Collected data entries:
____
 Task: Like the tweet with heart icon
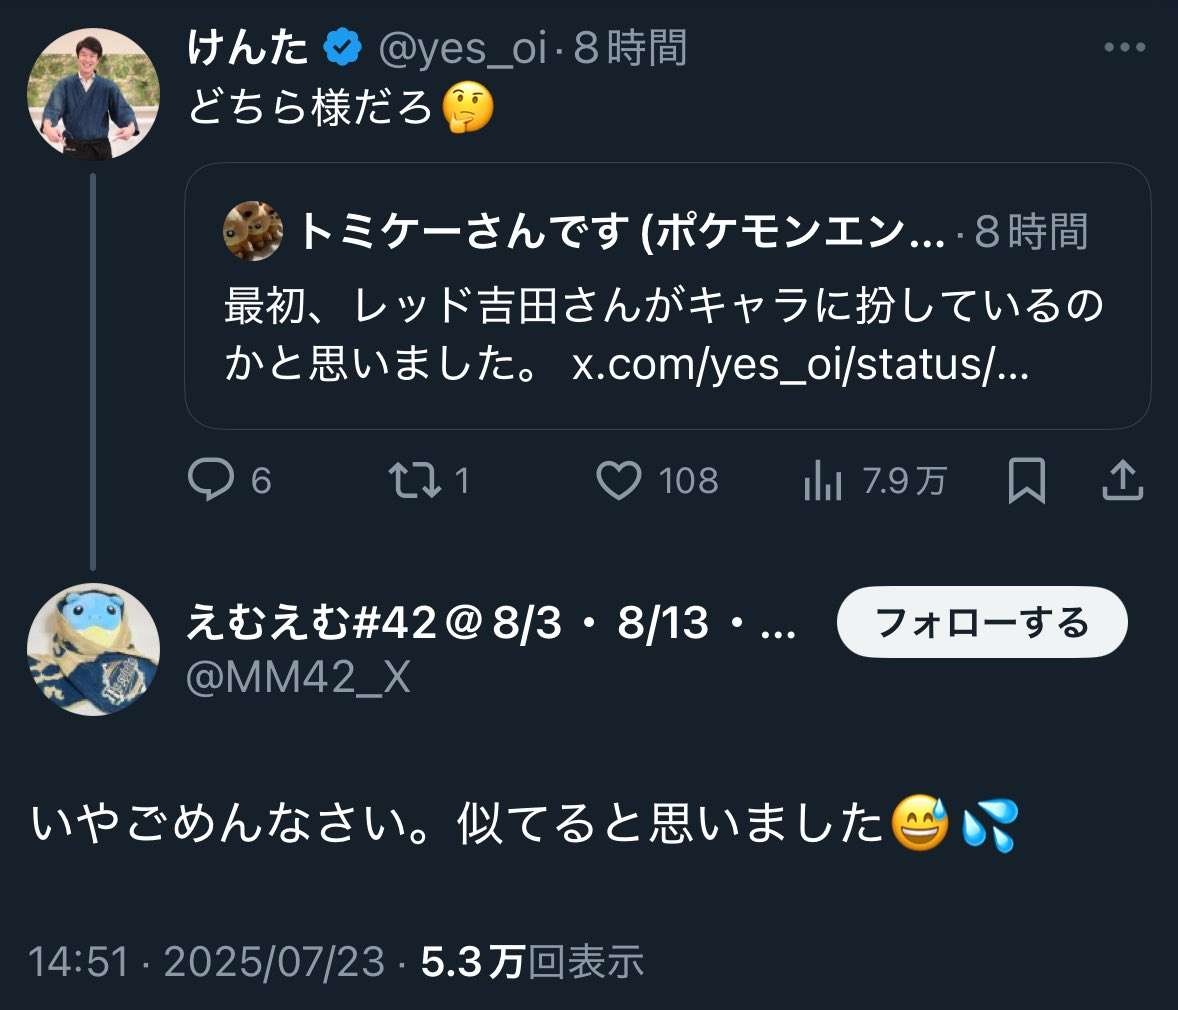[619, 481]
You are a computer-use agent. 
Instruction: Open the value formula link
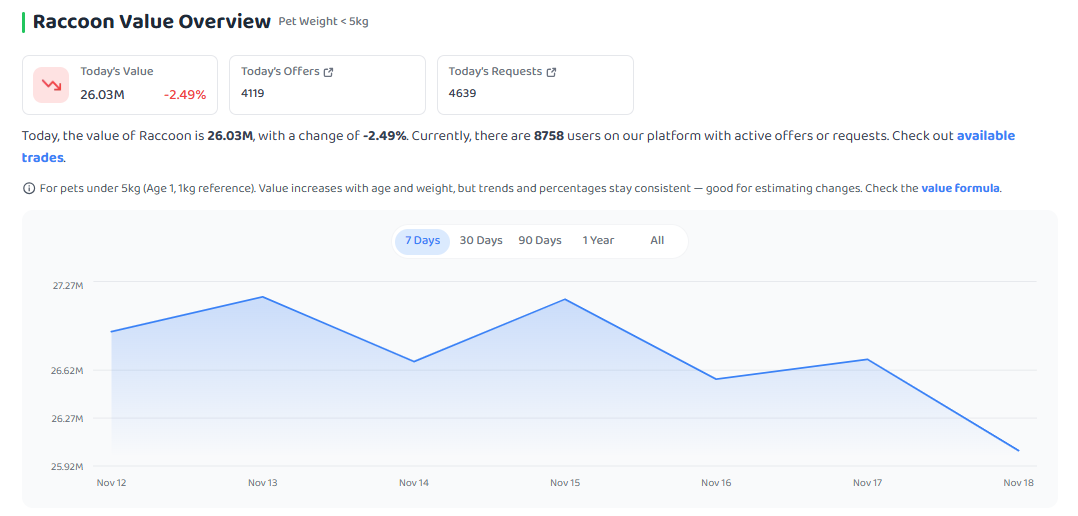pyautogui.click(x=960, y=188)
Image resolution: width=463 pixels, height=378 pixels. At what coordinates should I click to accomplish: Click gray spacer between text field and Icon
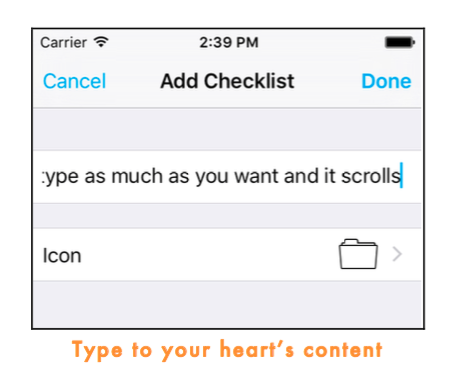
____
Exercise description: Restate every line above word for word. Do not carry over the images.

Output for this task:
 Task: Like the tweet with heart icon
[619, 481]
You are a computer-use agent. 
Instruction: Open the value formula link
pyautogui.click(x=960, y=188)
Image resolution: width=463 pixels, height=378 pixels. At what coordinates should I click to accomplish: Click gray spacer between text field and Icon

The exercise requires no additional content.